Más que un partido de fútbol, el derbi de Beirut ha llegado a convertirse en el termómetro de la buena o mala salud sociopolítica que atraviesa Líbano. El más esperado de los partidos, que apenas tiene lugar un par de veces al año, es el que juegan los dos equipos vedettes: Nejmeh (estrella, en árabe) y Al Ansar (victoria). En la cancha no solo se enfrentan los 22 jugadores, sino que también lo hacen sus respectivas aficiones marcadas por las trifulcas sociopolíticas del momento.
La rivalidad deportiva que protagonizaron sus seguidores en los años noventa ha tornado en fricción sectaria desde que en 2005 un atentado con coche bomba acabara con la vida del ex primer ministro, Rafic Hariri. El magnicidio dividió el espectro político libanés y a los musulmanes en dos bloques: uno suní, cuyo rostro más visible es el de Saad Hariri, actual primer ministro e hijo del anterior, y otro chií, donde la foto más habitual es la de Hasan Nasralá, líder del partido-milicia Hezbolá.
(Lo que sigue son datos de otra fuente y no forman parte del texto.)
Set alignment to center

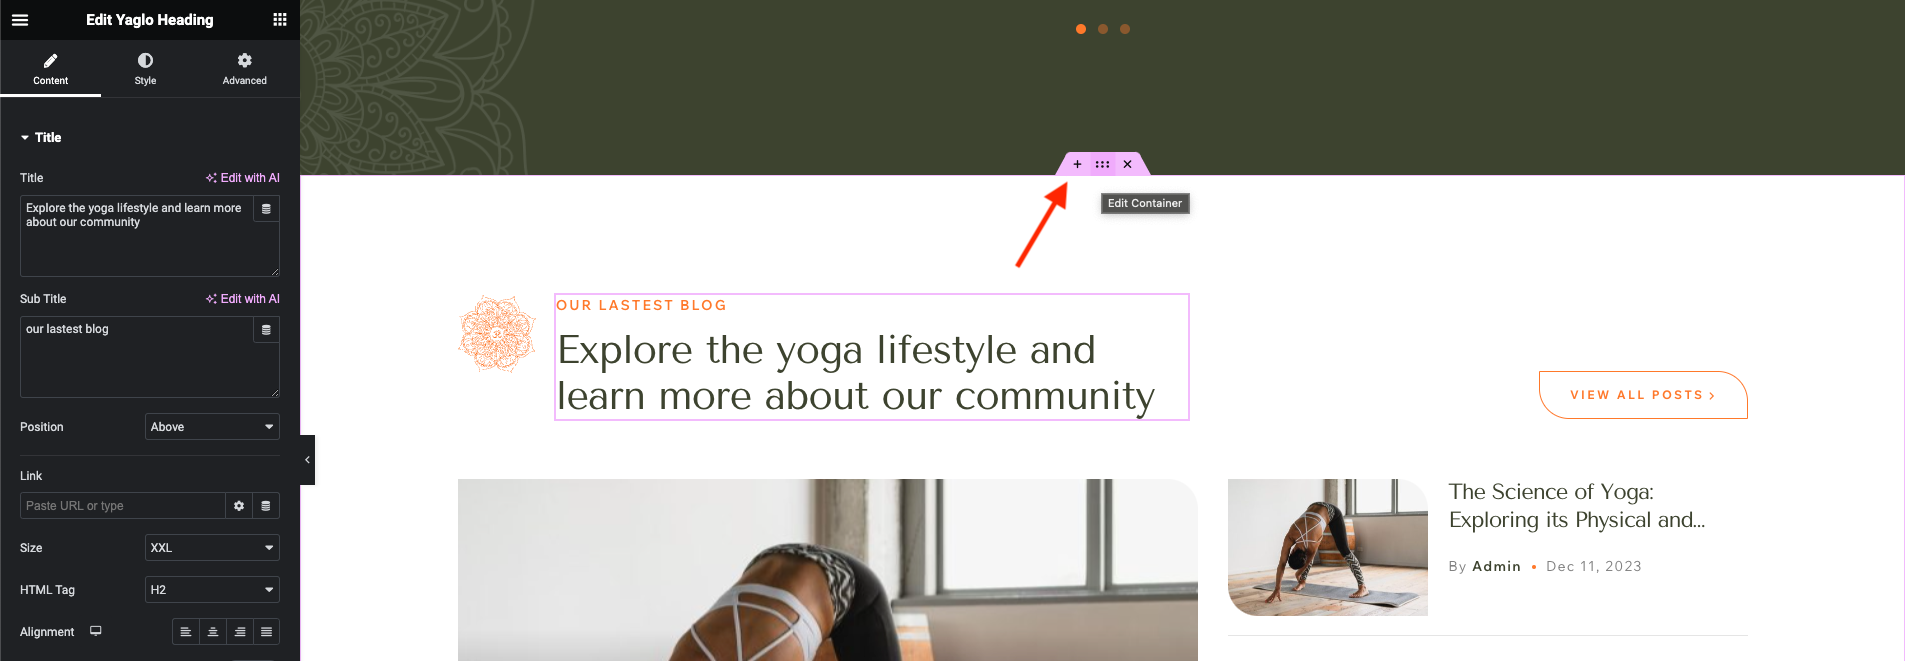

Siguiendo la dinámica de lo que el economista libanés Georges Corm ha acuñado con el término de “confesionalismo doméstico”, la afición ha quedado igualmente antagonizada con Nejmeh como el equipo chií y cuya afición proviene mayoritariamente de Dahie, periferia sur de Beirut, y Al Ansar como el equipo suní, cuyos seguidores acuden también desde los suburbios beirutíes, de la popular barriada de Tarik al Yadide. A cada refriega político-confesional, los parlamentarios azuzan a sus jóvenes en los arrabales de Beirut para echar un pulso al bloque rival. En los años de mayor tensión, los futbolistas se han quedado solos ante las cámaras de televisión para jugar en un estadio vacío donde se veta la entrada del público para evitar peleas.
Sin embargo, el pasado viernes tuvo lugar el esperado partido entre Nejmeh y Al Ansar y tan solo acudieron varios centenares de seguidores. Las gradas medio vacías delataron la grave crisis económica que atraviesa el país y que ha logrado que las clases dirigentes, unidas por el temor a que no quede pastel que repartirse, aparquen temporalmente las pullas confesionales. Y ello a pesar de que las entradas al campo se vendieron a 5.000 libras libanesas (tres euros), menos de lo que cuesta una manzanilla en el centro de Beirut. Y es que en Líbano acudir a animar a su equipo al estadio de fútbol es cosa de pobres, de aquellos que crecieron en masificados barrios populares.
“La afición se hereda de padre a hijo”, grita desde la cancha y golpeándose el pecho Abu Ali, que a sus 32 años asegura que lleva desde los nueve animando a Nejmeh. Habla entre un mar de jóvenes varones cuyas edades oscilan entre los 15 y los 35 años. Otro reflejo del orden de las cosas en Líbano, donde los escaños, como las fortunas, también son hereditarios. El cambio social cada día más patente en las calles también se reflejó el viernes en la cancha con la presencia de un puñado de mujeres paramédicas, fotógrafas e incluso ultras. En el hemiciclo, sus conciudadanas luchan por romper el techo de cristal donde el récord se mide este año en seis mujeres entre los 128 diputados.
Cuando el árbitro pitó el final del partido, Nejmeh acababa de marcar el único gol de los 90 minutos durante los que se vieron más máscaras de los atracadores de la serie La casa de papel que banderas políticas. Tal vez porque comparten un marchito mercado informal laboral, hasta entre la afición de Nejmeh se mostraron conmovidos al oír que cuatro aficionados de Al Ansar recorrieron a pie ese día los 40 kilómetros que separan Sidón de Beirut y se colaron en el campo porque no podían pagar ni los tres euros de entrada, ni los dos que cuesta el trayecto en autobús.